● **Extract provided**:

There are some interesting things to note here. We use wildcards to match the desired input files. If we want to reread one or more of the log files we need to tell logstash to start from the beginning of the file and forget that the file was already read. Logstash remembers the position and the last time the file was read in a sincedb_path to ignore that we just specify /dev/null as a path. Inputs (and outputs) can have codecs. Here we join the lines in the log which do not start with a month. This helps us to record stack traces or multiline log entries as one event.
Add an output to stdout to the config file:

output {
  stdout {
    codec => rubydebug{}
  }
}

Start logstash with

logstash -f logstash.conf --verbose

and you should see your log entries as json output with the line in the field message.
To analyse the events we need to categorise them or tag them for this we use the grep filter:

filter {
  grep {
    add_tag => ["request_started"]
    match => ["message", "Information: .* Started .*"]
    drop => false
  }
}

Grep normally drops all non matching events, so we need to pass drop => false. This filter adds a tag to all events with the message field matching our regexp. We can add filters for matching the completed and error events accordingly:

  grep {
    add_tag => ["request_completed"]
    match => ["message", "Information: .* Completed .*"]
    drop => false
  }
  grep {
    add_tag => ["error"]
    match => ["message", "\:\:Error"]
    drop => false
  }

Now we know which event starts and which ends a request but how do we extract the duration and the request id? For this logstash has a filter named grok. One of the more powerful filters it can extract information and store them into fields via regexps. Furthermore it comes with predefined expressions for common things like timestamps, ip addresses, numbers, log levels and much more. Take a look at the source to see a full list. Since these patterns can be complex there’s a handy little tool with which you can test your patterns called grok debug.
If we want to extract the URL from the started event we could use:

grok {
    match => ["message", ".* \[%{TIMESTAMP_ISO8601:timestamp} \#%{NUMBER:}\].*%{LOGLEVEL:level} .* \[%{UUID:request_id}\] Started %{WORD:method} \"%{URIPATHPARAM:uri}\" for %{IP:} at %{GREEDYDATA:}"]
 }

For the duration of the completed event it looks like:

grok {
    match => ["message", ".* \[%{TIMESTAMP_ISO8601:timestamp} \#%{NUMBER:}\].*%{LOGLEVEL:level} .* \[%{UUID:request_id}\] Completed %{NUMBER:http_code} %{GREEDYDATA:http_code_verbose} in %{NUMBER:duration:float}ms (\((Views: %{NUMBER:duration_views:float}ms \| )?ActiveRecord: %{NUMBER:duration_active_record:float}ms\))?"]
 }

Grok patterns are inside of %{} like %{NUMBER:duration:float} where NUMBER is the name of the pattern, duration is the optional field and float the data type. As of this writing grok only supports floats or integers as data types, everything else is stored as string.

● **Given entries**:
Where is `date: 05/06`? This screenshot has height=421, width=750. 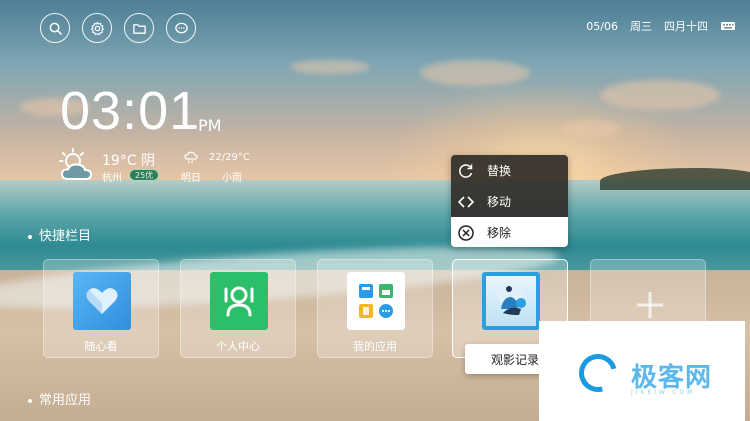
date: 05/06 is located at coordinates (602, 26).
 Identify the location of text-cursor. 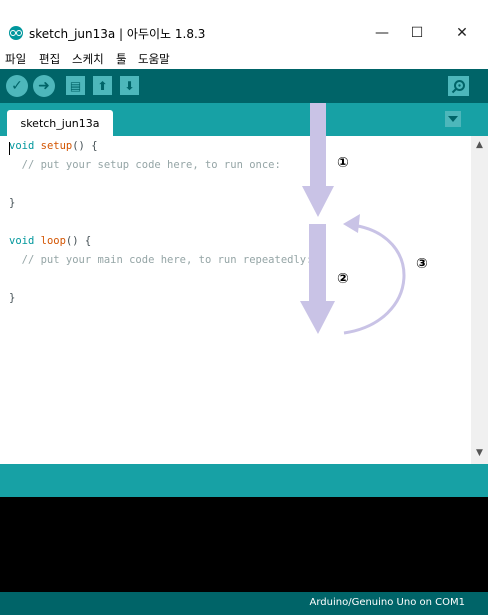
(10, 148).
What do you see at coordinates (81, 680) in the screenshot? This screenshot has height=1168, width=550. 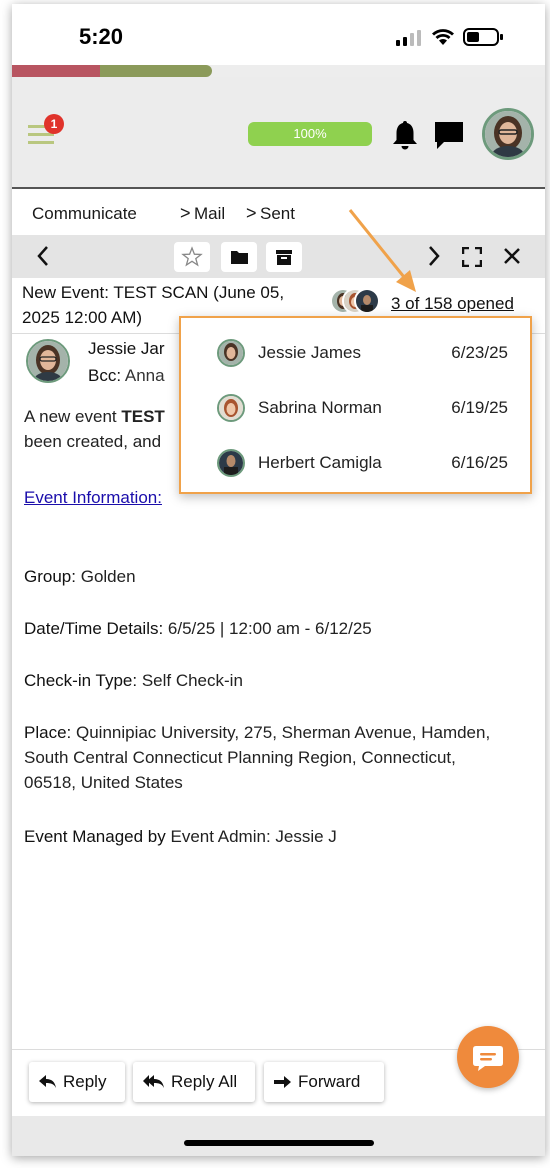 I see `field-label: Check-in Type:` at bounding box center [81, 680].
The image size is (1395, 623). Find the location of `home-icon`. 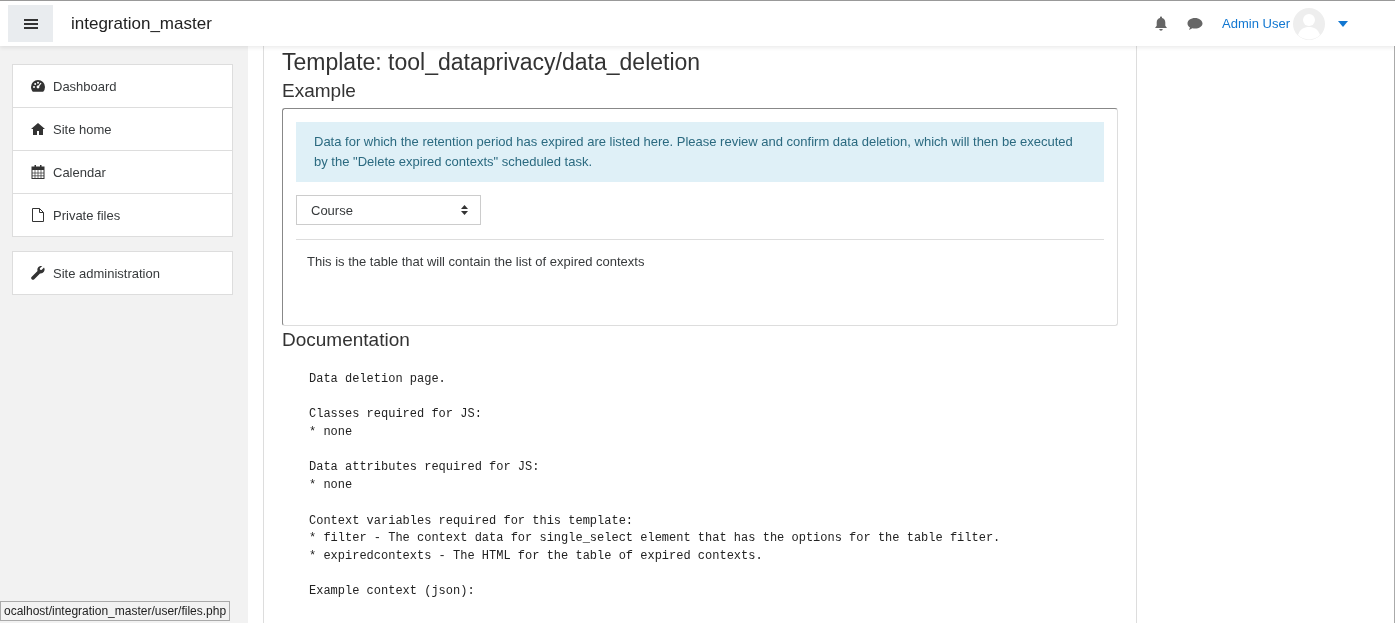

home-icon is located at coordinates (38, 129).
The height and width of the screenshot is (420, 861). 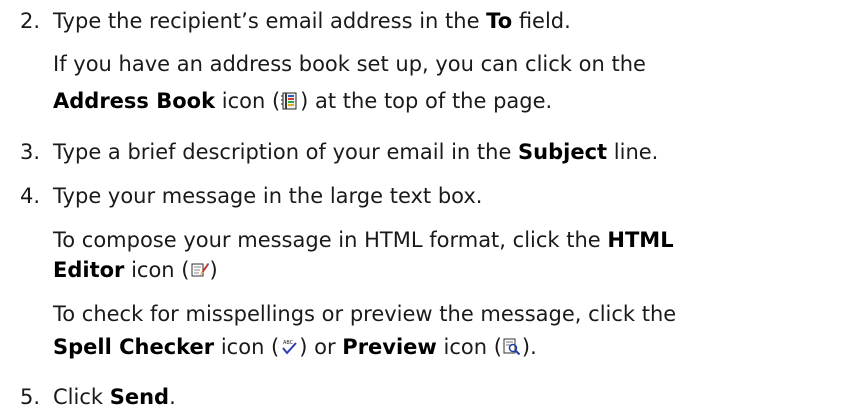 What do you see at coordinates (500, 21) in the screenshot?
I see `to-field-label: To` at bounding box center [500, 21].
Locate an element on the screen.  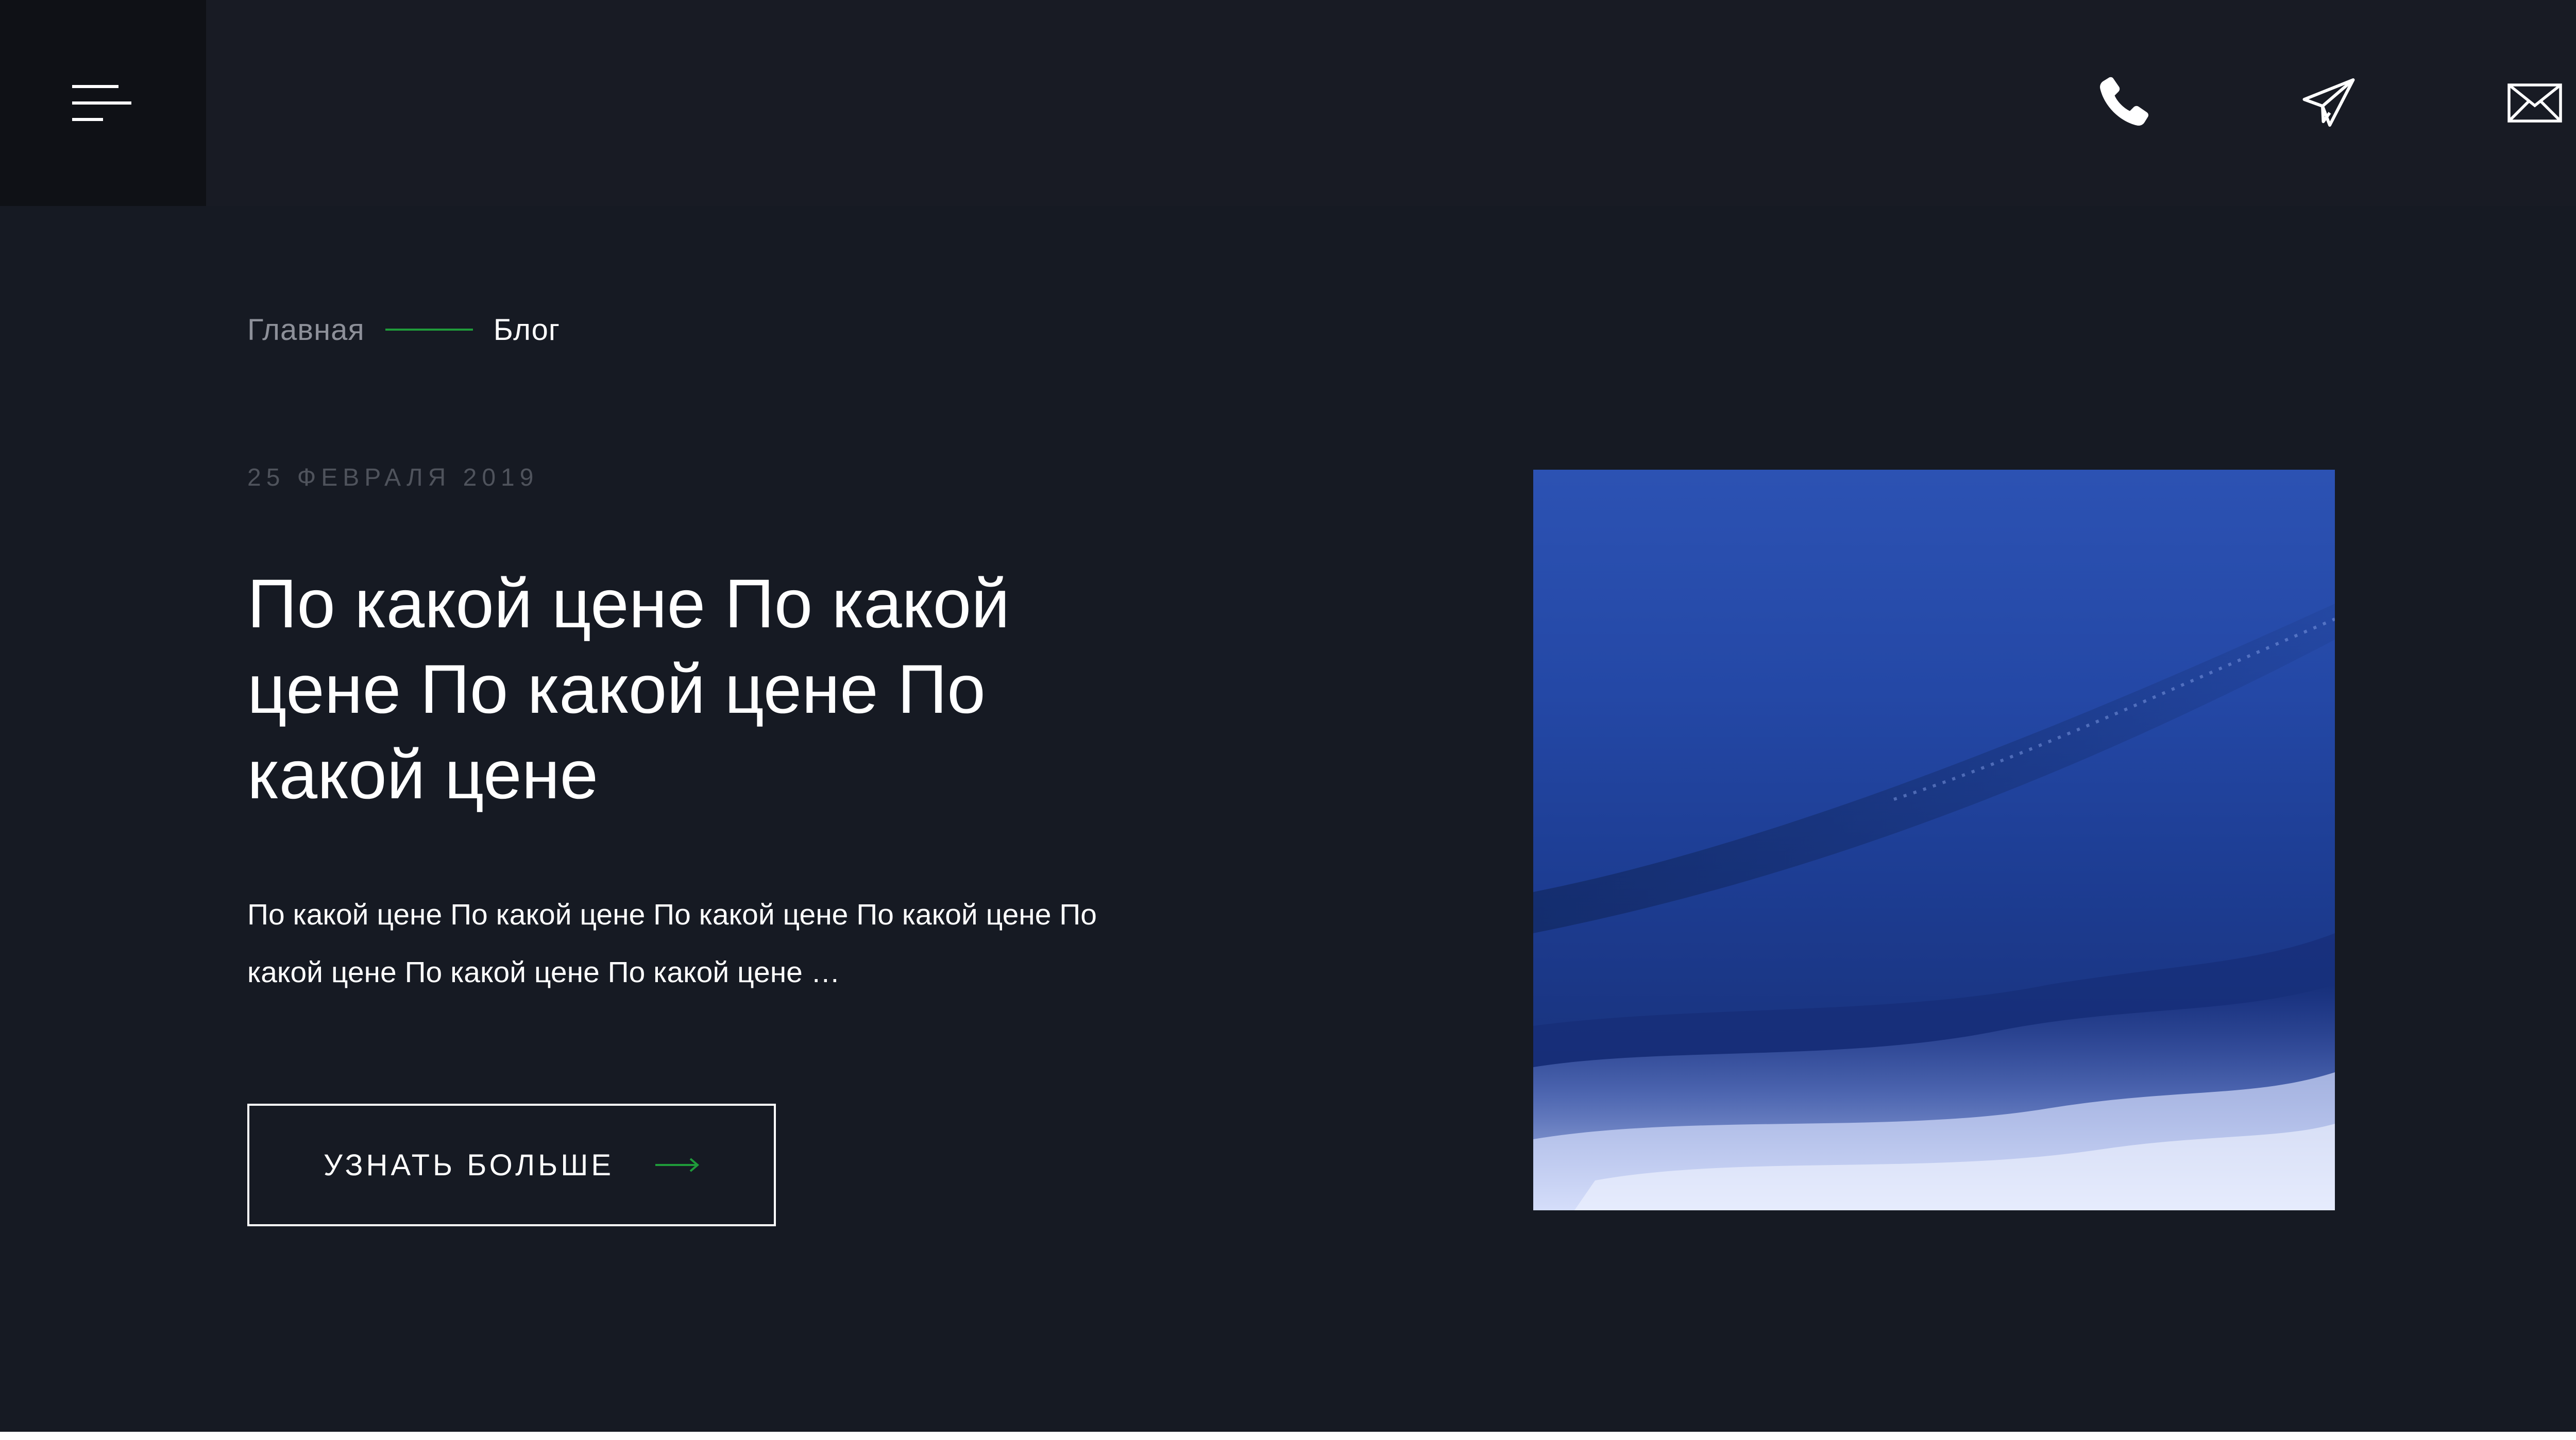
hamburger-menu-icon is located at coordinates (102, 103).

● **Brief**: Resume the Logstash log-parsing walkthrough, picking up right after its last sentence about grok data types.

● **Solved problem**:
Storing the events in elasticsearch is straightforward replace or add to your stdout output an elasticsearch output:

output {
  elasticsearch {
    protocol => "http"
    host => localhost
    index => myindex
  }
}

Looking at the events you see that start events contain the URL and the completed events the duration. For analysing it would be easier to have them in one place. But the default filters and codecs do not support this. Fortunately it is easy to develop your own custom filter. Since logstash is written in JRuby, all you need to do is write a Ruby class that implements register and filter:

require "logstash/filters/base"
require "logstash/namespace"

class LogStash::Filters::Transport < LogStash::Filters::Base

  # Setting the config_name here is required. This is how you
  # configure this filter from your logstash config.
  #
  # filter {
  #   transport { ... }
  # }
  config_name "transport"
  milestone 1

  def initialize(config = {})
    super
    @threadsafe = false
    @running = Hash.new
  end 

  def register
    # nothing to do
  end

  def filter(event)
    if event["tags"].include? 'request_started'
      @running[event["request_id"]] = event["uri"]
    end
    if event["tags"].include? 'request_completed'
      event["uri"] = @running.delete event["request_id"]
    end
  end
end

We name the class and config name ‘transport’ and declare it as milestone 1 (since it is a new plugin). In the filter method we remember the URL for each request and store it in the completed event. Insert this into a file named transport.rb in logstash/filters and call logstash with the path to the parent of the logstash dir.

logstash --pluginpath . -f logstash.conf --verbose

All our events are now in elasticsearch point your browser to http://localhost:9200/_search?pretty or where your elasticsearch is running and it should return the first few events. You can test some queries like _search?q=tags:request_completed (to see the completed events) or _search?q=duration:[1000 TO *] to get the events with a duration of 1000 ms and more. Now to the questions we want to be answered: what are the worst top ten response times by URL? For this we need to group the events by URL (field uri) and calculate the average duration:

curl -XPOST 'http://localhost:9200/_search?pretty' -d '
{
  "size":0,
  "query": {
    "query_string": {
      "query": "tags:request_completed AND timestamp:[7d/d TO *]"
     }
  },
  "aggs": {
    "group_by_uri": {
      "terms": {
        "field": "uri.raw",
        "min_doc_count": 1,
        "size":10,
        "order": {
          "avg_per_uri": "desc"
        }
      },
      "aggs": {
        "avg_per_uri": {
          "avg": {"field": "duration"}
        }
      }
    }
  }
}'

See that we use uri.raw to get the whole URL. Elasticsearch separates the URL by the /, so grouping by uri would mean grouping by every part of the path. now-7d/d means 7 days ago. All groups of events are included but if we want to limit our aggregation to groups with a minimum size we need to alter min_doc_count. Now we have an answer but it is pretty unreadable. Why not have a website with a list?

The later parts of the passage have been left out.